Electroosmotic flow in microchannels with nanostructures.

Here we report that nanopillar array structures have an intrinsic ability to suppress electroosmotic flow (EOF). Currently using glass chips for electrophoresis requires laborious surface coating to control EOF, which works as a counterflow to the electrophoresis mobility of negatively charged samples such as DNA and sodium dodecyl sulfate (SDS) denatured proteins. Due to the intrinsic ability of the nanopillar array to suppress the EOF, we carried out electrophoresis of SDS-protein complexes in nanopillar chips without adding any reagent to suppress protein adsorption and the EOF. We also show that the EOF profile inside a nanopillar region was deformed to an inverse parabolic flow. We used a combination of EOF measurements and fluorescence observations to compare EOF in microchannel, nanochannel, and nanopillar array chips. Our results of EOF measurements in micro- and nanochannel chips were in complete agreement with the conventional equation of the EOF mobility (μ(EOF-channel) = αC(i)(-0.5), where C(i) is the bulk concentration of the i-ions and α differs in micro- and nanochannels), whereas EOF in the nanopillar chips did not follow this equation. Therefore we developed a new modified form of the conventional EOF equation, μ(EOF-nanopillar) ≈ β[C(i) - (C(i)(2)/N(i))], where N(i) is the number of sites available to i-ions and β differs for each nanopillar chip because of different spacings or patterns, etc.

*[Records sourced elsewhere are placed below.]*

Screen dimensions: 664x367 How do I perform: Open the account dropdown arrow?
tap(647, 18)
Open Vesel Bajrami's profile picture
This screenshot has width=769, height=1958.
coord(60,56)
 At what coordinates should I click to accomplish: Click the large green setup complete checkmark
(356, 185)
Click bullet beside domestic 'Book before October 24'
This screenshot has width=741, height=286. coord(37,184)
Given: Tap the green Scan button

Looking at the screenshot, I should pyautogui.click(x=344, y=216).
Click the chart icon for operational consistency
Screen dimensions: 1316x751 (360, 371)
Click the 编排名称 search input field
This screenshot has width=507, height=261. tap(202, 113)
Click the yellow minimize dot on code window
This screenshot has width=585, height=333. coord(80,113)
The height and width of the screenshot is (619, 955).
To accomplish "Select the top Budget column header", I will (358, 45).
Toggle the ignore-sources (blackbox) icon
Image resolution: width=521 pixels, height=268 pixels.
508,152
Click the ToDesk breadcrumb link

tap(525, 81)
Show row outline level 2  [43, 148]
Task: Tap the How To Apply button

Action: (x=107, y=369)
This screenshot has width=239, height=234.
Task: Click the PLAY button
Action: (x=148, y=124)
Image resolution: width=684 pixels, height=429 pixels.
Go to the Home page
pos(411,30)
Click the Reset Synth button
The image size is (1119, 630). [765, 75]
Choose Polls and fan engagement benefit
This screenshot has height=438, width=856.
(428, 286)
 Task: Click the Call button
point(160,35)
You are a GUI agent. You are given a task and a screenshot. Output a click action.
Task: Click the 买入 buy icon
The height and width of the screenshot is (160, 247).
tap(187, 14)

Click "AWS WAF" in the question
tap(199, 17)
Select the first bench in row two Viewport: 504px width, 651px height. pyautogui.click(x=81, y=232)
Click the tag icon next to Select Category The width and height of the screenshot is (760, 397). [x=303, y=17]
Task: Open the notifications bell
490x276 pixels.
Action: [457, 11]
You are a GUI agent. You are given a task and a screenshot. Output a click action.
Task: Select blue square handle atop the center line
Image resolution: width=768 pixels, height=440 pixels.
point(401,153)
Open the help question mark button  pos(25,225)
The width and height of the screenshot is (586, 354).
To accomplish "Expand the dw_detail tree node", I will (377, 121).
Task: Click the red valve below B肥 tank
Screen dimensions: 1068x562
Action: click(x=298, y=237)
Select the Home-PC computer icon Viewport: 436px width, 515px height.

The modified equation of the EOF mobility that we proposed here was in good agreement with our experimental results. In this equation, we showed that the charge density of the nanopillar region, that is, the total number of nanopillars inside the microchannel, affected the suppression of EOF, and the arrangement of nanopillars into a tilted or square array had no effect on it.